赤い闇
手探りして歩いている。何処を歩いているのかさっぱり分からない。何故に歩くのか。それは走るのが怖いからだ。早くこの場を抜け出したいのだが、漆黒の闇が辺りを覆っている。ぬめるような感覚がある。巨大なナメクジに呑みこまれているようだ。
息はできている。空気はあるのだろう。吸う。溜める。吐く。意識して呼吸する。体の中に何かを取り込んでいる。肺胞がギリギリの活動をしてくれている。
踏ん張って歩きたい。が、足元が覚束ない。押せば引く、引けば圧し掛かってくる。体が重苦しい。世界は開かれている。そう直感している。ただ、隙間が見えないだけだ。何処かに出口がある。そう信じて生きていくしかない。

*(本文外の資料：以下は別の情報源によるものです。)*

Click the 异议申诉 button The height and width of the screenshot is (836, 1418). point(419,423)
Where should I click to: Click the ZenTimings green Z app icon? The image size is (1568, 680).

体が重い。目覚めた瞬間から体が鉛に成り果てている。起きなければならない。まともな体のはずなのだ。周りの連中はそうであることを期待している。自分でもそう思いたい。平凡極まりない奴。目立つところなど何もない。だが、重い。布団から起き上がるのが苦しい。

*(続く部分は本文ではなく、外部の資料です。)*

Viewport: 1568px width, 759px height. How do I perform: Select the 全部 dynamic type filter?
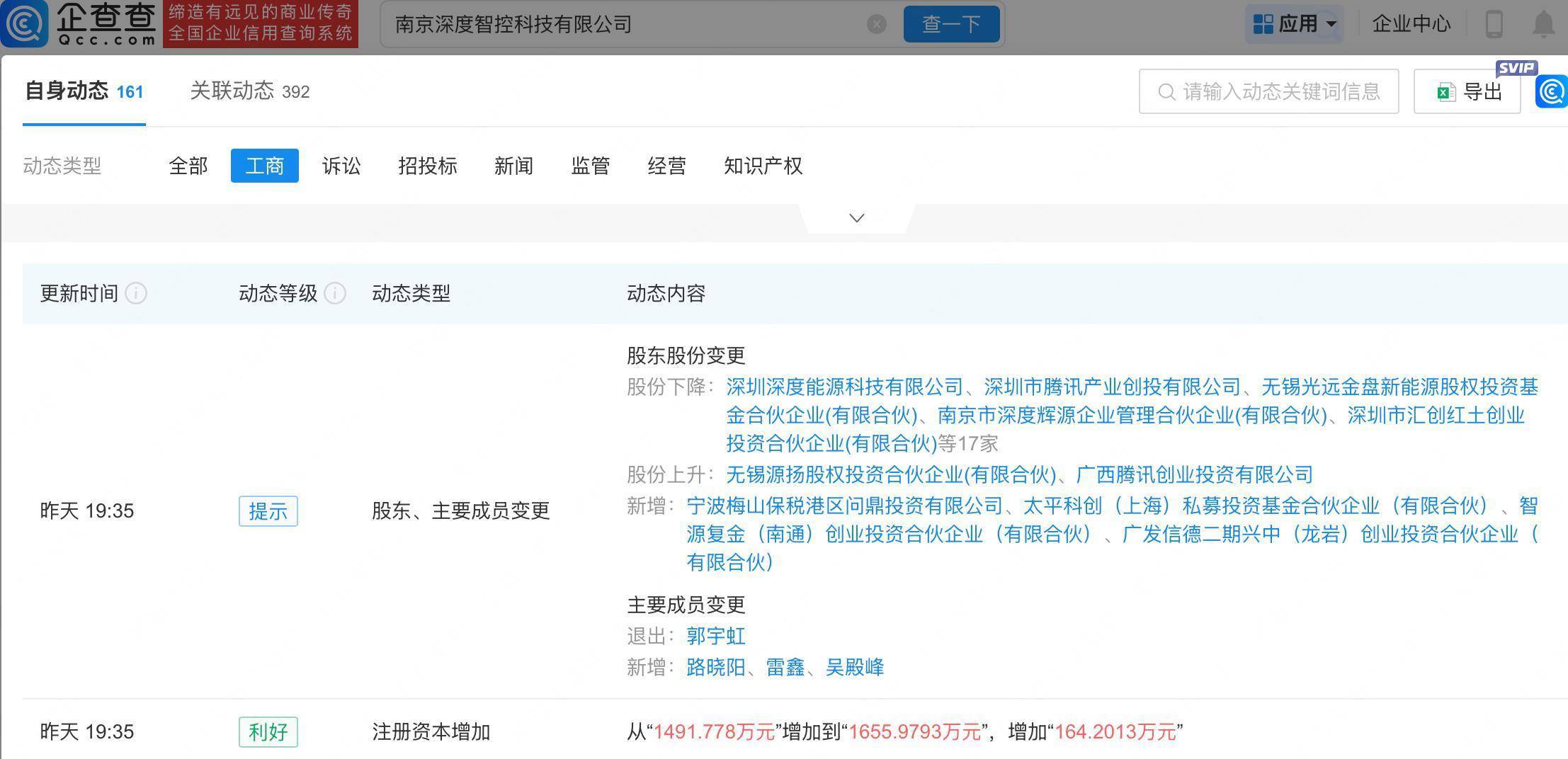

夕べは……夕べも眠れなかった。眠りはとっくに失われたのだ。周りの誰も知らないが、ボクだけは知っている。思い知っている。睡魔が襲う。奈落の底へとボクを突き落とす。睡魔は優しい悪魔だ。悦楽の底へ誘うだけ誘っておいて、誘惑に駆られ惹かれて真っ赤な闇の沼を目にした途端、ボクは撥ねつけられる。血塗られた壁面が無限の発条となってボクを叩き起こす。
寝るな! 寝るんじゃない! お前に睡眠など許されていない。意識は流れない。ぶつ切りの赤い闇夜がデコボコの隧道となって永遠に続くのだ。